The sign at the zoo said “Please Don’t Touch The Animals” so I put away the book of poetry I was reading to them.
Older single ladies,
Older single ladies,
Older single ladies,
Older single ladies,
Older single ladies,
Now put your cats up!
In my house the roles are reversed cause my kids tell me to turn my music down.
my father: enjoying the marching band?
me: yes 🙂
my father: when you grow up will you be the savior of the broken, beaten, and damned and defeat your demons & nonbelievers? cuz one day i’ll leave you, a phantom to-
me: feels like youve got some of your own stuff going on here
I hate when I’m in a room with 3 other people, & I have to shove the entire kit kat in my mouth.
I could totally be a squirrel matador. Possibly.
If you hold a cat by the tail you learn things you cannot learn any other way.
Nothing confuses me more than a straight up street thug with braces.
Found her drawer full of personal massage devices.
Poor thing. Her back must be killing her.

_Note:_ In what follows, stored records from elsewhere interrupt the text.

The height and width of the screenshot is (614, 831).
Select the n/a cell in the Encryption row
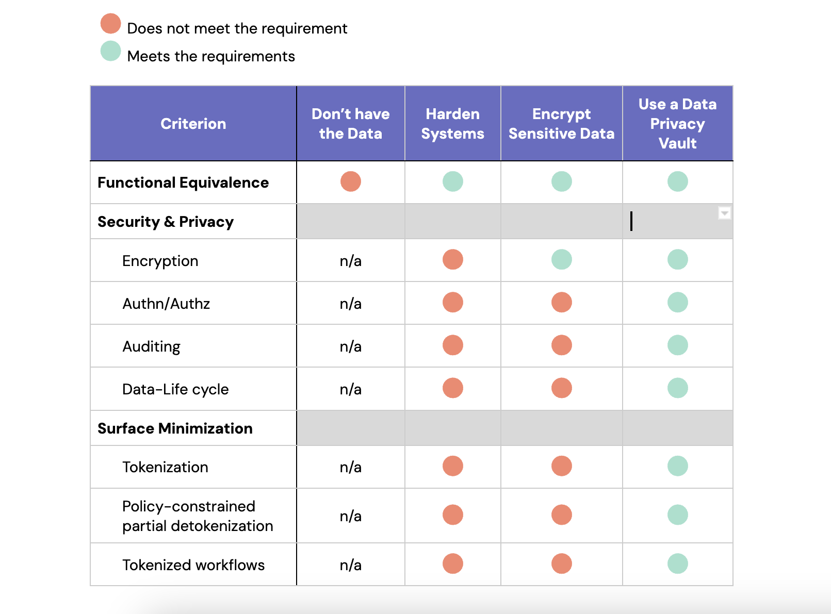click(x=351, y=260)
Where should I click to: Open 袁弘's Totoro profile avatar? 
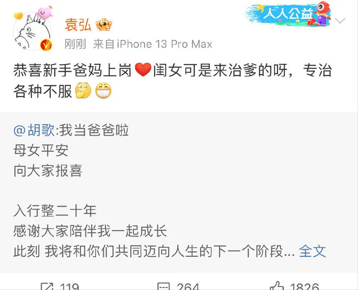click(32, 31)
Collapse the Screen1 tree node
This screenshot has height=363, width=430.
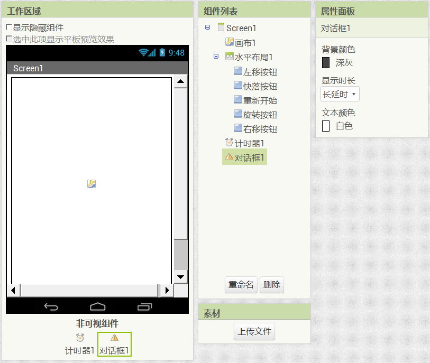tap(207, 27)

Anyone know a good chiropractor?
Based upon recent baking experience I have concluded that a loaf of bread should cost $75.

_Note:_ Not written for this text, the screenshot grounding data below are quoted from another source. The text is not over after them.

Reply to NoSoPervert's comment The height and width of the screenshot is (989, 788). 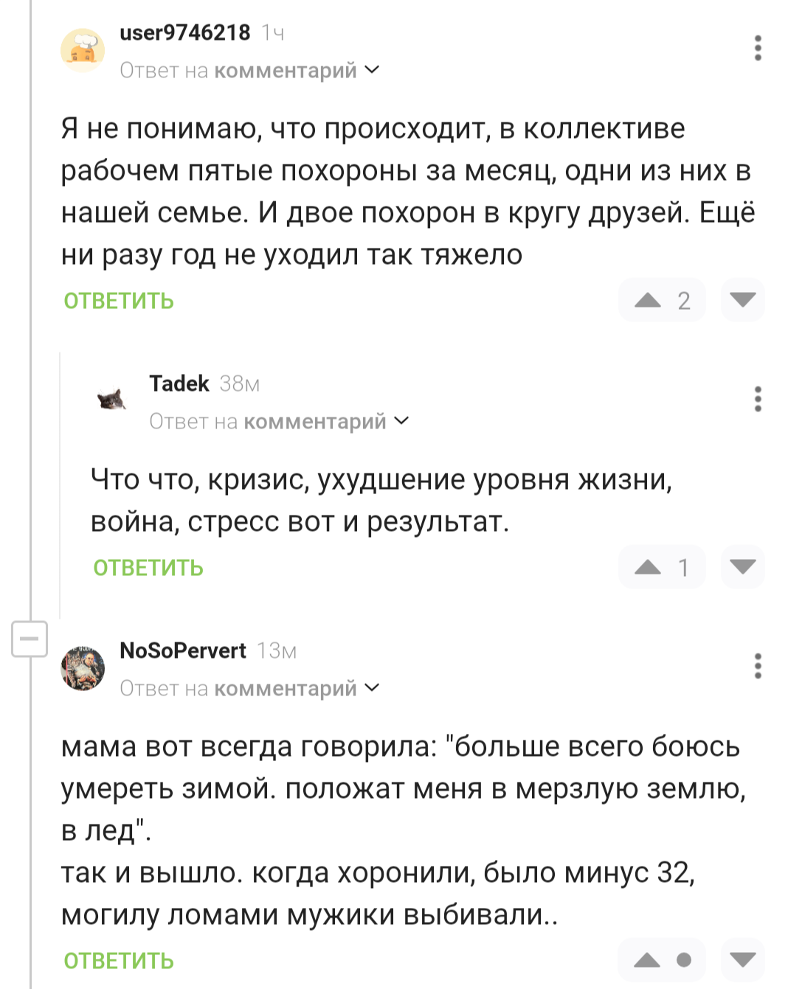click(x=119, y=961)
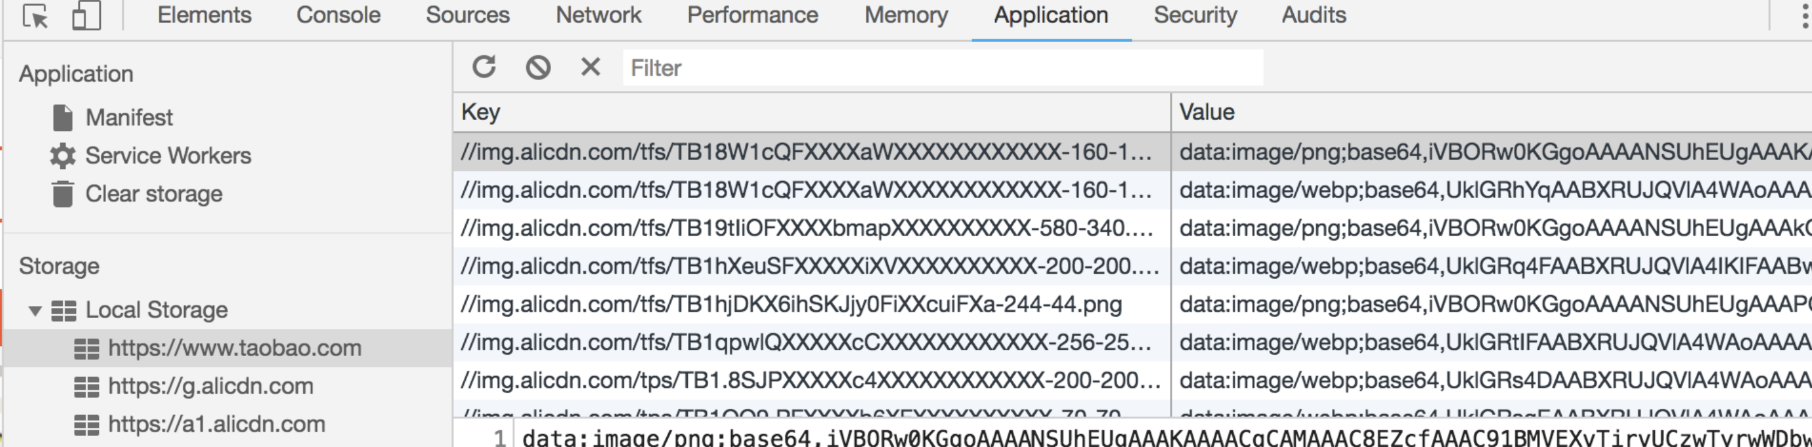1812x447 pixels.
Task: Select https://a1.alicdn.com local storage origin
Action: click(x=216, y=424)
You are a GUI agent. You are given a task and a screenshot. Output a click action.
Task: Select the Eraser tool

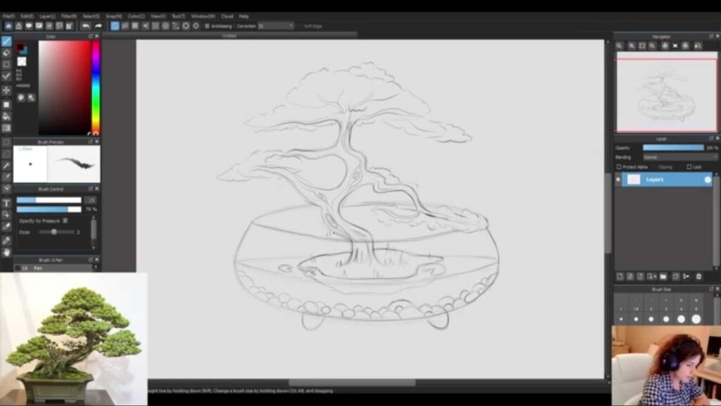point(6,53)
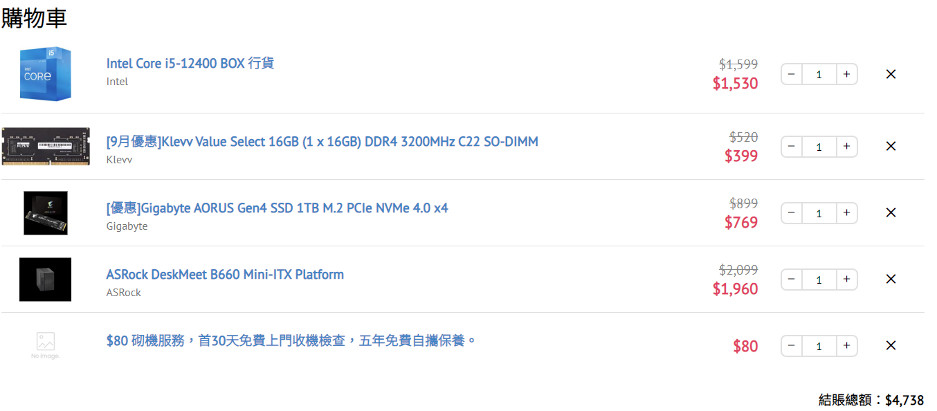Click the Gigabyte SSD quantity input field
This screenshot has width=937, height=411.
pos(819,212)
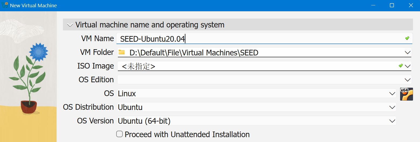Open the OS dropdown showing Linux
This screenshot has width=420, height=142.
pos(392,94)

Me: I saw Elvis Presley last night.
Her: I’m sure it was an impersonator.
Me: No *hiding shovel* It was definitely him.
[interview]
Okay, don’t let him know ur a vampire.“What kind of person do u see when u look in the mirror?”
OH COME ON
Trump assures Abe that he supports Japan 100%!
“I mean, I saw Godzilla like, 7 times!” says Trump.
Saw the eye doctor, and that’s 90% of the vision test right there.
just learned that all of the “You’re the best!” texts my dad sends me are one of three quick reply options in his Toyota Rav4
I was blinded by a goddamn deer with a shiny red nose… No, officer, I haven’t been drinking
Not to brag but my wife bought toothpaste because she thought it was almost empty and I squeezed out paste for two more months.
I was so proud when the AC repair guy came and the AC continued to not function in front of him.
[speed dating, today]
him: hi I’m Steve, nice to meet you!
*her, sat like 12ft away*: what?
Steve: what?
Annoy your wife by saying “wow” every time a chick gets out of the limo on The Bachelor.
There’s nothing sexier than being with someone who knows exactly what they want, unless what they want is to smother you in your sleep.
You know, sometimes bad things happen to exactly the right people.
Me: you are chewing your food too slow son
Kid: am doing it faster in my imagination
Me: try faster in real too
Kid: it tastes better in my imagination
“It’s definitely better without a condom” I say, removing it from my soup
me: I think I left my phone charger on the plane
flight attendant: are you getting into the life boat or not
A scrub is a guy who thinks he’s fly.
[I scramble to take off my full-body fly costume]
*cough*
Got a $15000 parking fine!!..I didn’t see a sign saying you couldn’t park on pedestrians.